(Rows listed in a dataset)
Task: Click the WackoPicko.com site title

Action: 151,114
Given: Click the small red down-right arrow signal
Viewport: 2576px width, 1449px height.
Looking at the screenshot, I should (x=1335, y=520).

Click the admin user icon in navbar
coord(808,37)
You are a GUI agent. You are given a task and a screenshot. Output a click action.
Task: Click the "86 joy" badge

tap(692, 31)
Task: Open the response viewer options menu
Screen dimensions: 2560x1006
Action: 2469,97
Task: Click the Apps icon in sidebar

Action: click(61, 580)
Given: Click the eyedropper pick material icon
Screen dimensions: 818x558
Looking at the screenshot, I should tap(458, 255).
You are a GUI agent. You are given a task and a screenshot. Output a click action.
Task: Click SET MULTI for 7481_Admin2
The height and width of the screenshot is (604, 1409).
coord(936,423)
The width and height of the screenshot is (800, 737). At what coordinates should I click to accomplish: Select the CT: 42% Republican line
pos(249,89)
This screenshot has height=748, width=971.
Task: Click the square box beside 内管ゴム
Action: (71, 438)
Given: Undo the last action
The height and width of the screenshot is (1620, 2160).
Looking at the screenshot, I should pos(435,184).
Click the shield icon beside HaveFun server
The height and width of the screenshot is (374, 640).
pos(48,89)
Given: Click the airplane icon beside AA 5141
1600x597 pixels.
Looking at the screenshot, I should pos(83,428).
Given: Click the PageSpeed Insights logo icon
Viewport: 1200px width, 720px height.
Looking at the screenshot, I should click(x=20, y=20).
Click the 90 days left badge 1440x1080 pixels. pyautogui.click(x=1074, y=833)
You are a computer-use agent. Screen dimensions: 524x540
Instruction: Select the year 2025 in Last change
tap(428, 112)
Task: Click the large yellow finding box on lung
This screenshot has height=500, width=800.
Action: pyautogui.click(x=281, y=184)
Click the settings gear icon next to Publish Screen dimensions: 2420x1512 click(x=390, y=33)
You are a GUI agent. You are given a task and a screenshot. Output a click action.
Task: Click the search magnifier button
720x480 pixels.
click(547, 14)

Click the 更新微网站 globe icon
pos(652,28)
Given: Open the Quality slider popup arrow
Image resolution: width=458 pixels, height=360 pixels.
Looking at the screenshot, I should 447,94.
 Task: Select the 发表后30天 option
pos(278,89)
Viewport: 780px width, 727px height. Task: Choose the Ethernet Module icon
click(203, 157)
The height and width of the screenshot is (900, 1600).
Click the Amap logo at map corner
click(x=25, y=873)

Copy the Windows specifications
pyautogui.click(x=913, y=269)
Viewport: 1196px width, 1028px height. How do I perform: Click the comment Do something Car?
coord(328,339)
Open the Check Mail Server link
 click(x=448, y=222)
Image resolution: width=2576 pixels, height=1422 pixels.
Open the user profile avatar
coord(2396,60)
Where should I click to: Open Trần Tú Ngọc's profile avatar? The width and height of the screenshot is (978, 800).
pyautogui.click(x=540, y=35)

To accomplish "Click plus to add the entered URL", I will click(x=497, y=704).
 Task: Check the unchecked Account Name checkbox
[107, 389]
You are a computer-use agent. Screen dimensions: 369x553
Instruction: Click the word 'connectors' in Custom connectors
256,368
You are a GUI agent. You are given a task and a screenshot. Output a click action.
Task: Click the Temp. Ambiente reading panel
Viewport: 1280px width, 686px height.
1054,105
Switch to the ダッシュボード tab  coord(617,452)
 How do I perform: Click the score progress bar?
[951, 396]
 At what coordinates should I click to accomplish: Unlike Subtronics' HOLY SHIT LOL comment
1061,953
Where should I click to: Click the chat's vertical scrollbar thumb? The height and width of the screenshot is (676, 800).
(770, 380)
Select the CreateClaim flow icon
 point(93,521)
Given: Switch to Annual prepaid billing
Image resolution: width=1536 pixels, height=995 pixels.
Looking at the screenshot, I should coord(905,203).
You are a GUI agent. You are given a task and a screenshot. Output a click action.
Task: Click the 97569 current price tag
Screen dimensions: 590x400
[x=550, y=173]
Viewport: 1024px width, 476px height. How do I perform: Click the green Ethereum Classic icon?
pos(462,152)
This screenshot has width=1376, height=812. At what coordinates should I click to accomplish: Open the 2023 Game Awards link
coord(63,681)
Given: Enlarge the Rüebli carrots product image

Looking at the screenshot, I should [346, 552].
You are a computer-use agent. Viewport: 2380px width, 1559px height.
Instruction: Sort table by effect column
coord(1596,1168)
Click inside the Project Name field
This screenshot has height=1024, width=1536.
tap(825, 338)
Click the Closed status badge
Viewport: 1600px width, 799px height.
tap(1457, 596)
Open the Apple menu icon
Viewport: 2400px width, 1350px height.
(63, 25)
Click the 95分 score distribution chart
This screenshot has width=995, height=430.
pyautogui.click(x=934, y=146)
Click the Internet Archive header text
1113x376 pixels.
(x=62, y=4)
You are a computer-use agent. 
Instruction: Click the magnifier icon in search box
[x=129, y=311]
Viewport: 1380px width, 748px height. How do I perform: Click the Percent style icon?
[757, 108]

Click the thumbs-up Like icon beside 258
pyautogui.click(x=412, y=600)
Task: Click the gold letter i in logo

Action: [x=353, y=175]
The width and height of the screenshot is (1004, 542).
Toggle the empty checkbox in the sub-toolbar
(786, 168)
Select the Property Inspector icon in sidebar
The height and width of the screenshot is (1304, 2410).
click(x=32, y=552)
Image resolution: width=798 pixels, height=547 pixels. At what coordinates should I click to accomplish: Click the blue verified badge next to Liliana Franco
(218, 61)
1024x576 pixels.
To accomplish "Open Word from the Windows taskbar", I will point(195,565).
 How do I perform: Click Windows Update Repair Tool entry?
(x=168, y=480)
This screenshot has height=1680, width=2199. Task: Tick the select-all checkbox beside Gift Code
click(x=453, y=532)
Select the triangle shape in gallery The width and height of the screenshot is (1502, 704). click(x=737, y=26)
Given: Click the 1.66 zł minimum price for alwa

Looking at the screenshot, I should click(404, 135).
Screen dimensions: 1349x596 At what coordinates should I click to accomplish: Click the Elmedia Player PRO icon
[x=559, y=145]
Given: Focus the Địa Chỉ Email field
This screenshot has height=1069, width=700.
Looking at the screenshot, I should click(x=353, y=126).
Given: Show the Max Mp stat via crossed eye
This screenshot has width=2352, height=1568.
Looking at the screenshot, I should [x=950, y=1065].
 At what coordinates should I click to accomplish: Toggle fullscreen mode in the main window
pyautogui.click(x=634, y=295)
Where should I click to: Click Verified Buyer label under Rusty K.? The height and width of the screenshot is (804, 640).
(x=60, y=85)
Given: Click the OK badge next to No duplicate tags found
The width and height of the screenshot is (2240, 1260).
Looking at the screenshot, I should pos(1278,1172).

◆ **Given problem**
Extract the rows from the line containing "Image resolution: width=798" through the last row, reproducing each line word for word.

◆ **Exercise response**
Image resolution: width=798 pixels, height=547 pixels. At what coordinates should I click to accomplish: Click the blue verified badge next to Liliana Franco
(218, 61)
1024x576 pixels.
To accomplish "Open Word from the Windows taskbar", I will point(195,565).
 How do I perform: Click Windows Update Repair Tool entry?
(x=168, y=480)
This screenshot has height=1680, width=2199. Task: Tick the select-all checkbox beside Gift Code
click(x=453, y=532)
Select the triangle shape in gallery The width and height of the screenshot is (1502, 704). click(x=737, y=26)
Given: Click the 1.66 zł minimum price for alwa

Looking at the screenshot, I should click(404, 135).
Screen dimensions: 1349x596 At what coordinates should I click to accomplish: Click the Elmedia Player PRO icon
[x=559, y=145]
Given: Focus the Địa Chỉ Email field
This screenshot has height=1069, width=700.
Looking at the screenshot, I should click(x=353, y=126).
Given: Show the Max Mp stat via crossed eye
This screenshot has width=2352, height=1568.
Looking at the screenshot, I should [x=950, y=1065].
 At what coordinates should I click to accomplish: Toggle fullscreen mode in the main window
pyautogui.click(x=634, y=295)
Where should I click to: Click Verified Buyer label under Rusty K.? The height and width of the screenshot is (804, 640).
(x=60, y=85)
Given: Click the OK badge next to No duplicate tags found
The width and height of the screenshot is (2240, 1260).
Looking at the screenshot, I should pos(1278,1172).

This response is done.